SELECTED PASSAGE:
A carbon-dot nanosystem is developed, which releases a photosensitizer bioprecursor in cancer cells upon near-infrared irradiation. The nanodots are taken up by cancer cells and accumulate in mitochondria, where the bioprecursor is metabolized to form the photosensitizer protoporphyrin IX (PPIX). This photosensitizer can induce cell death when it is irradiated by near-infrared light. The nanosystem avoids cellular uptake of bare photosensitizer molecules. Therefore, limitations due to the bioavailability and biocompatibility of such molecules are overcome and side effects due to their toxicity are reduced.
Photodynamic therapy (PDT) is a minimally invasive treatment for several cancer types. Cell death is induced via generation of reactive oxygen species, such as singlet oxygen or superoxide anion radicals by irradiating a photosensitizer molecule. With their nanosystem, Shuizhu Wu, Jianrong Qiu, and co-workers generate photosensitizer in mitochondria by releasing 5-aminolevulinic acid (5-ALA), which is metabolized to PPIX.

REQUIRED WORK:
a) Translate this sentence from the passage on the carbon-dot nanosystem into Spanish: "This photosensitizer can induce cell death when it is irradiated by near-infrared light."
b) List every abbreviation defined in the passage on the carbon-dot nanosystem, with the full term it stands for.
c) Carry on the passage on the carbon-dot nanosystem from its last sentence.
You can ignore the entries.

SOURCE MATERIAL:
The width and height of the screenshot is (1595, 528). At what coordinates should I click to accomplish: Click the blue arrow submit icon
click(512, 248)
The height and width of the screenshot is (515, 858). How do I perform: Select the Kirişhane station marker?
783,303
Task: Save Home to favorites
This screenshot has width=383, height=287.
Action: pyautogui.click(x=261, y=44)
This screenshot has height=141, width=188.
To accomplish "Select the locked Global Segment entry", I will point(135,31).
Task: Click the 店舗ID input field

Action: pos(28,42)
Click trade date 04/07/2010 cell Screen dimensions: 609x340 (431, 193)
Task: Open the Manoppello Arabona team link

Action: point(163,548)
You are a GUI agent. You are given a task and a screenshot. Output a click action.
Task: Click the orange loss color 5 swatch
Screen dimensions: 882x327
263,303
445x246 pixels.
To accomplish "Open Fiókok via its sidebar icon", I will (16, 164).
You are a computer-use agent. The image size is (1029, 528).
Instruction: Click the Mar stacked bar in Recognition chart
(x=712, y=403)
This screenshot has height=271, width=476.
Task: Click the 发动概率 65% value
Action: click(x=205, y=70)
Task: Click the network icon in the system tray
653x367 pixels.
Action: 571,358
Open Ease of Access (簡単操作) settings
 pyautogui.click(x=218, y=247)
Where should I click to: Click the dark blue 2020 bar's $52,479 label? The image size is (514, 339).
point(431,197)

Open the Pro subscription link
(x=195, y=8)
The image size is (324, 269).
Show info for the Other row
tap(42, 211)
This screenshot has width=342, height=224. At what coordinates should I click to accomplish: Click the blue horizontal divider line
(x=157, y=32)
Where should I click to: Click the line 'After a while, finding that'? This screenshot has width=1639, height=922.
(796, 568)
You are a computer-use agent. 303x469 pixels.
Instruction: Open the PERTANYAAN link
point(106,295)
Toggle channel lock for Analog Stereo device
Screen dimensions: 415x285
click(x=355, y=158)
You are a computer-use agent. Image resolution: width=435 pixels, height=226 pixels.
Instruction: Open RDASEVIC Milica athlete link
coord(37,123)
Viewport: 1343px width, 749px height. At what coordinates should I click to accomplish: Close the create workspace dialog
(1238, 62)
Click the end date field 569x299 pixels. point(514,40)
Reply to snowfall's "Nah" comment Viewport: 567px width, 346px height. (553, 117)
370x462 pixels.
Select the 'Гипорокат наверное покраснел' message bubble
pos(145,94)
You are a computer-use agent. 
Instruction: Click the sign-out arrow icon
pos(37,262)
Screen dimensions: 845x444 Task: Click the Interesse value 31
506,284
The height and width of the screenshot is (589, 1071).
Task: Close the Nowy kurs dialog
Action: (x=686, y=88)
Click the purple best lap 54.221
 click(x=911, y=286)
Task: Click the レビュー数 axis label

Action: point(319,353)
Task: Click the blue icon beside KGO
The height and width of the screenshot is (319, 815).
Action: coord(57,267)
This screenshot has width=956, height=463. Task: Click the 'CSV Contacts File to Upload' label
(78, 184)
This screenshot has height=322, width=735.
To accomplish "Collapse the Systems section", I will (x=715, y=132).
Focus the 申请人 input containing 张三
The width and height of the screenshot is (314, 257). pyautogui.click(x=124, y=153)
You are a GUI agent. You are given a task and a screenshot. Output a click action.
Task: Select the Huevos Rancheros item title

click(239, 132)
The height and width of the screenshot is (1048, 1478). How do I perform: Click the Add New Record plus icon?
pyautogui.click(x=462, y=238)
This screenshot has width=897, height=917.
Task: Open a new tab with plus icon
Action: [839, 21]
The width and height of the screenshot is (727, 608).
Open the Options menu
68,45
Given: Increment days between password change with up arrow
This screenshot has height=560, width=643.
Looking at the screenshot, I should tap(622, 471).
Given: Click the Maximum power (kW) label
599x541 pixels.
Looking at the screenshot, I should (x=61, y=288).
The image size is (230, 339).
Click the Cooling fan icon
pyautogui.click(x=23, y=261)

RESULTS BY TASK:
a) Este fotosensibilizador puede inducir la muerte celular cuando se irradia con luz del infrarrojo cercano.

b)
PPIX: protoporphyrin IX
PDT: photodynamic therapy
5-ALA: 5-aminolevulinic acid

c)
The developed nanosystem consists of a carbon nanodot, which serves as carrier for the mitochondria-targeting cation triphenylphosphonium (TPP) and the bioprecursor 5-ALA linked to coumarin. Coumarin can release 5-ALA upon two-photon irradiation at 800 nm. TPP is efficiently taken up by cells and accumulated in close proximity to mitochondria, which leads to the formation of PPIX in these cell compartments. 5-ALA’s low cell penetration ability and low stability in biological fluids are overcome by this approach. Additionally, the release of 5-ALA is spatially controlled by irradiation and, thus, can be induced selectively. The authors propose that their system can be exploited to develop photodynamic-therapy-related applications.